_Exercise description_: Edit the listing below by changing "play button" to "playback button" and keeping everything else the same, and leave out the pictures.

╭─ The data

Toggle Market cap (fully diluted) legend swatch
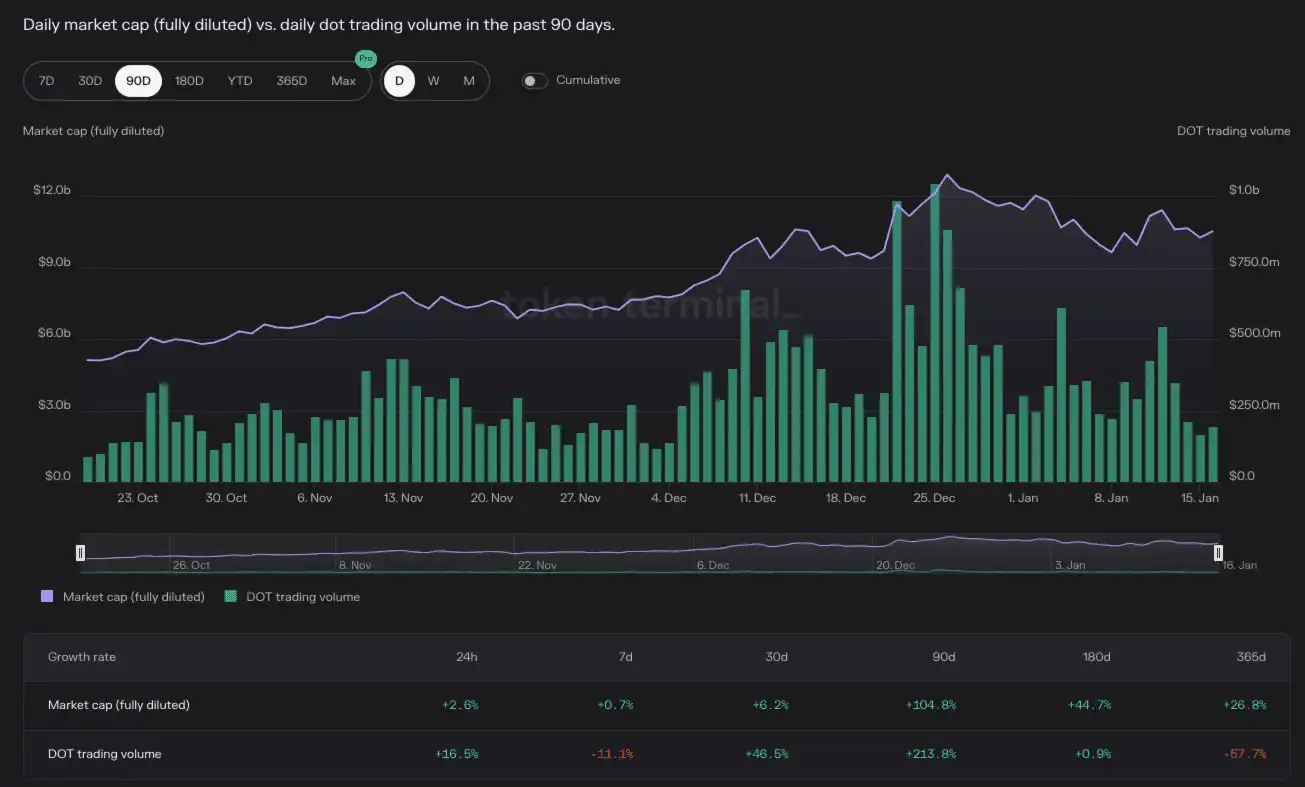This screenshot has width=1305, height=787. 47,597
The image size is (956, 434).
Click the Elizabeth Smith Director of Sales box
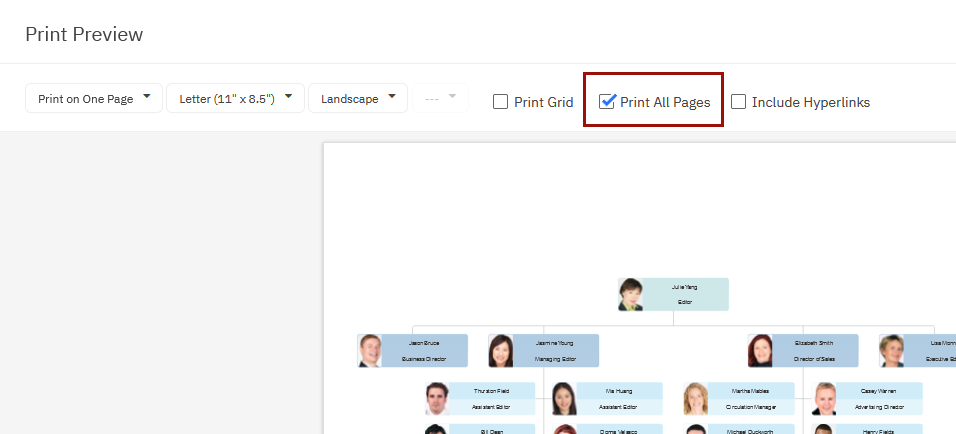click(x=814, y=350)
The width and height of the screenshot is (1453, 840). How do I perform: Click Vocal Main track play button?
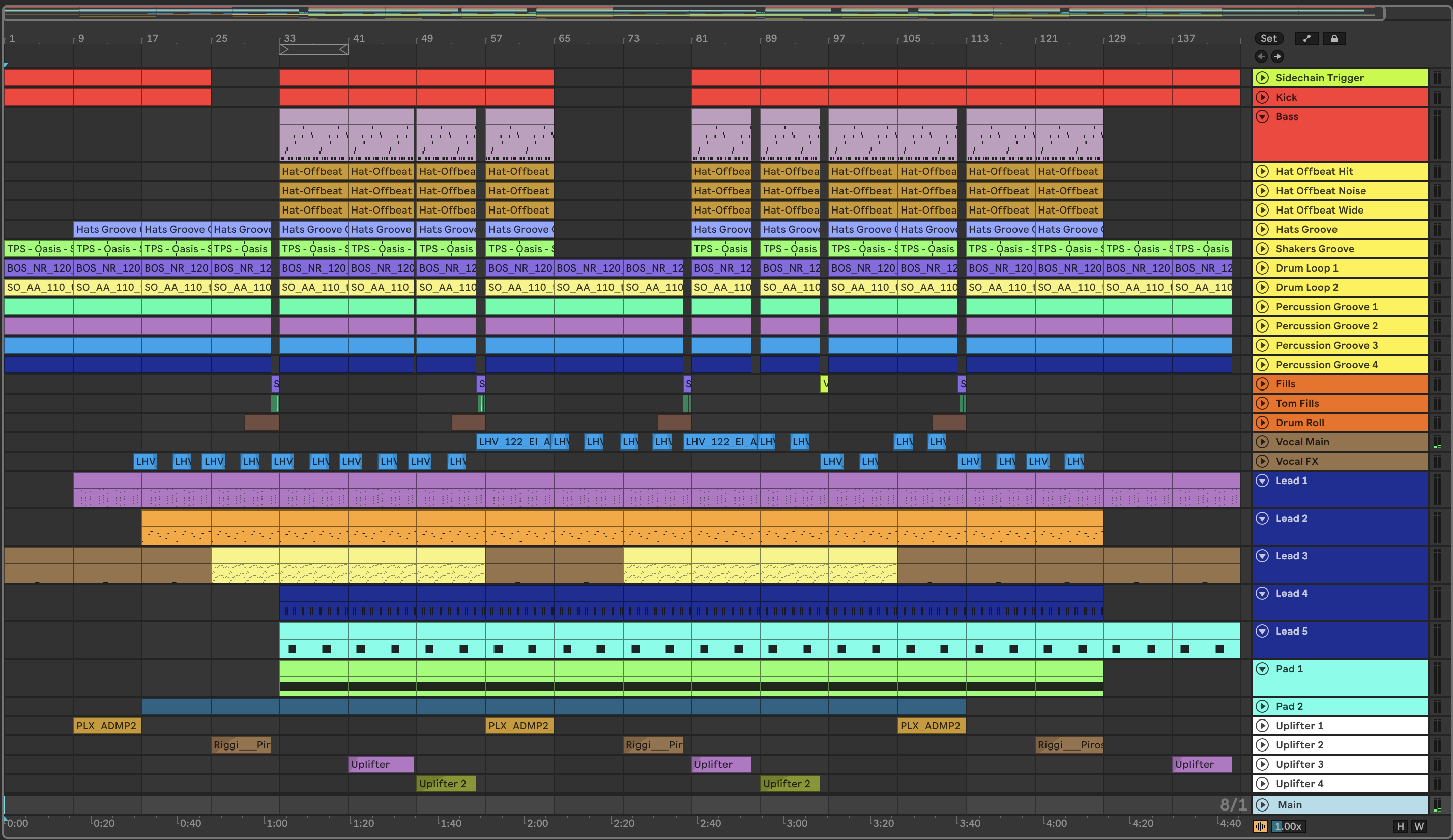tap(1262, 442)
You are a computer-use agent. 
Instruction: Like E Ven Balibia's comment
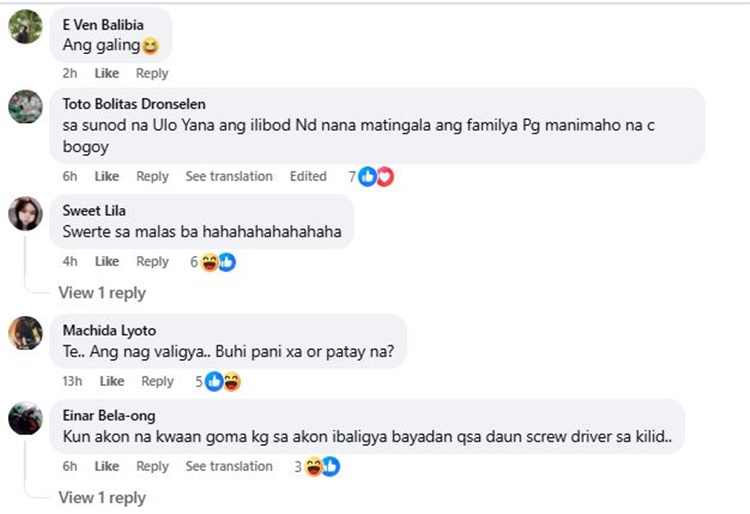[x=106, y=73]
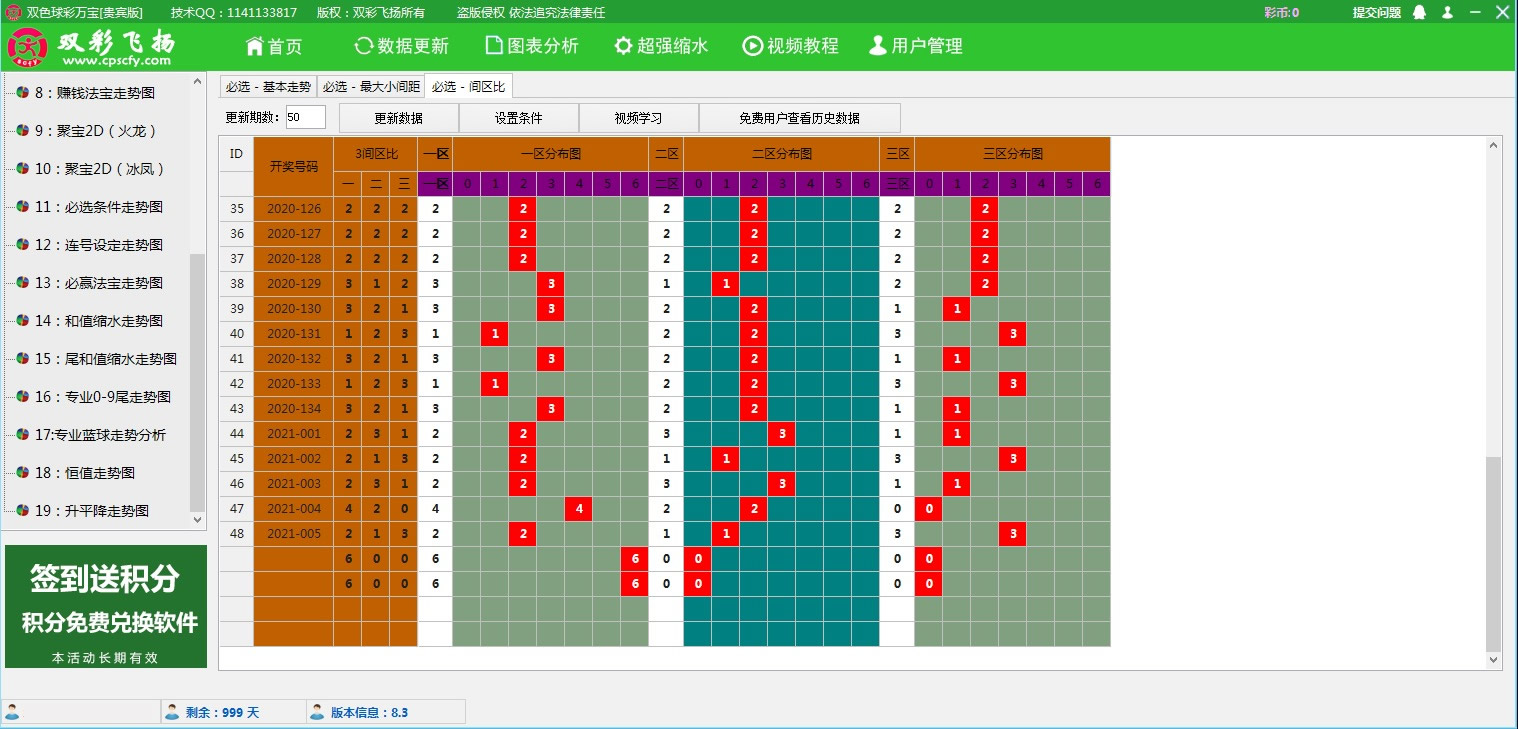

╰─

_Task output_:
Toggle Market cap (fully diluted) legend swatch
This screenshot has width=1305, height=787. 47,597
The image size is (956, 434).
Click the Elizabeth Smith Director of Sales box
click(x=814, y=350)
The width and height of the screenshot is (1453, 840). How do I perform: Click Vocal Main track playback button?
tap(1262, 442)
You are a computer-use agent. 
Instruction: Like E Ven Balibia's comment
[x=106, y=73]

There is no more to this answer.